PROBLEM TO SOLVE = Format the records below as a Markdown table with the columns Row and Line. Begin at the line that has "Click the Stop loading icon", run to the end of the records, skip blank lines, and omit the pictures.

Data pulled from a collection =
================================

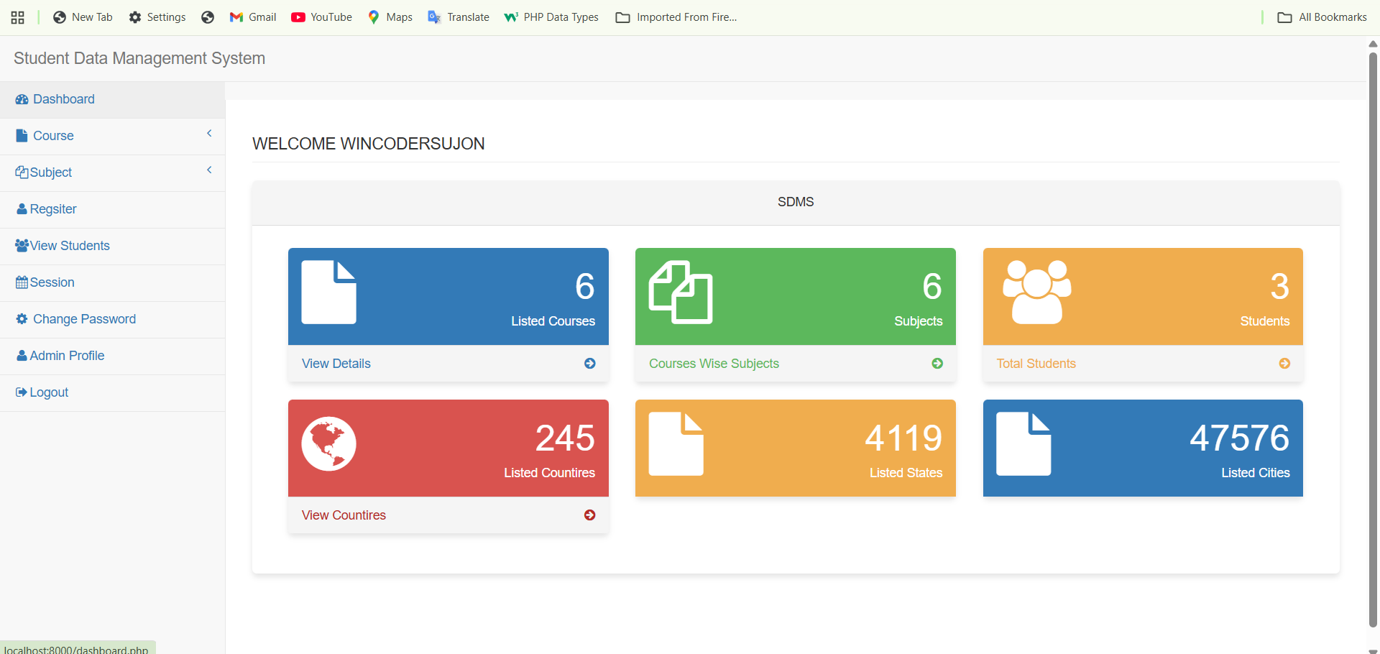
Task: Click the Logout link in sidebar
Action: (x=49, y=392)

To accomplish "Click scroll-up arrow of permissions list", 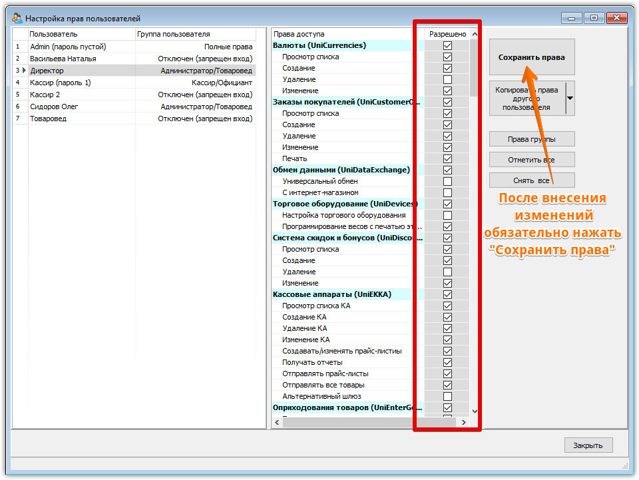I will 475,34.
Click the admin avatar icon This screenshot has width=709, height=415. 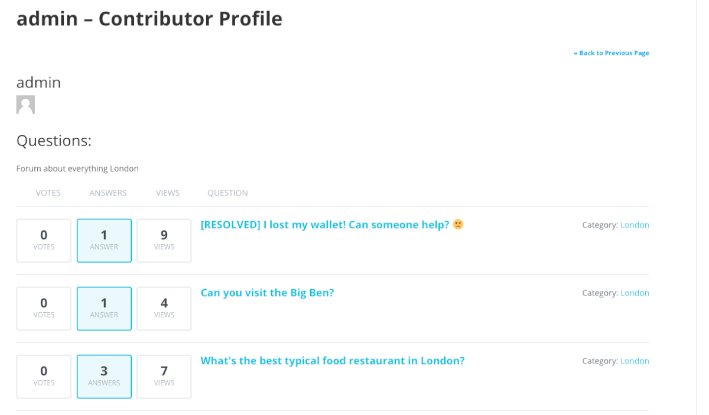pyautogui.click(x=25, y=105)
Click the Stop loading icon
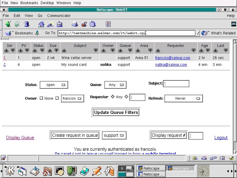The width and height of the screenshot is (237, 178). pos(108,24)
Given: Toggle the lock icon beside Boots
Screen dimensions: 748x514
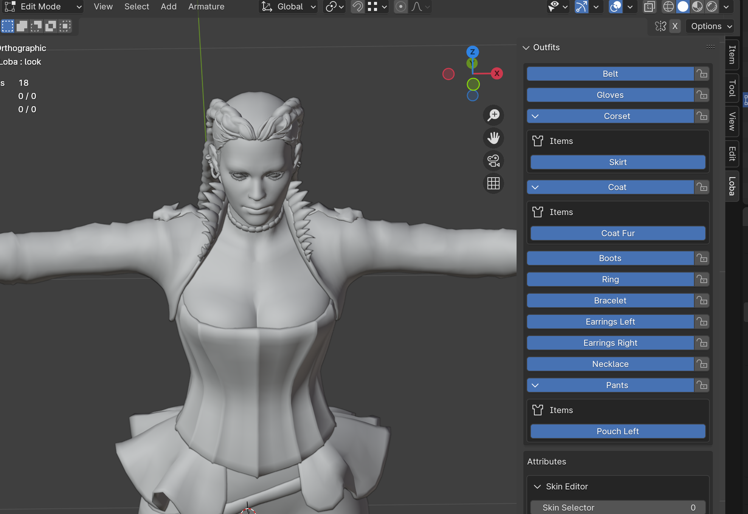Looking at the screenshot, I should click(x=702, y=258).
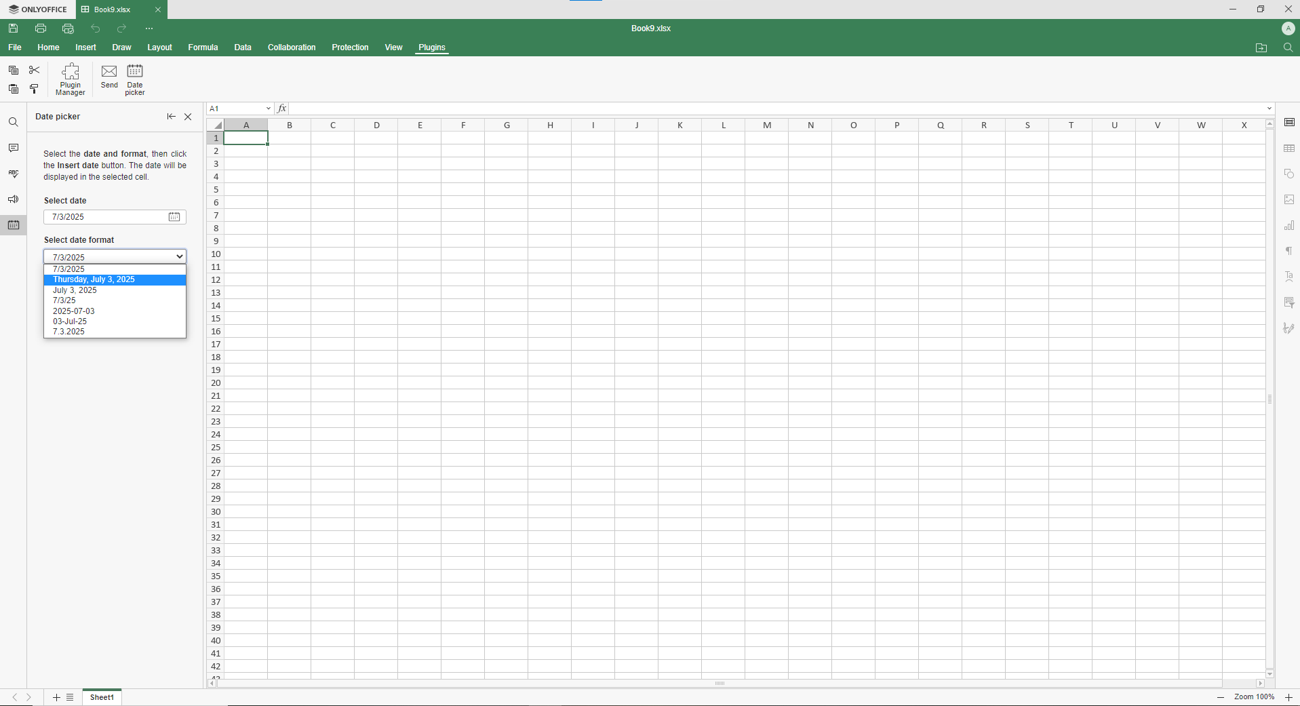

================================

WORKED ANSWER =
| Row | Line |
|---|---|
| 1 | Click the Stop loading icon |
| 2 | The width and height of the screenshot is (237, 178). pos(108,24) |
| 3 | Given: Toggle the lock icon beside Boots |
| 4 | Screen dimensions: 748x514 |
| 5 | Looking at the screenshot, I should click(x=702, y=258). |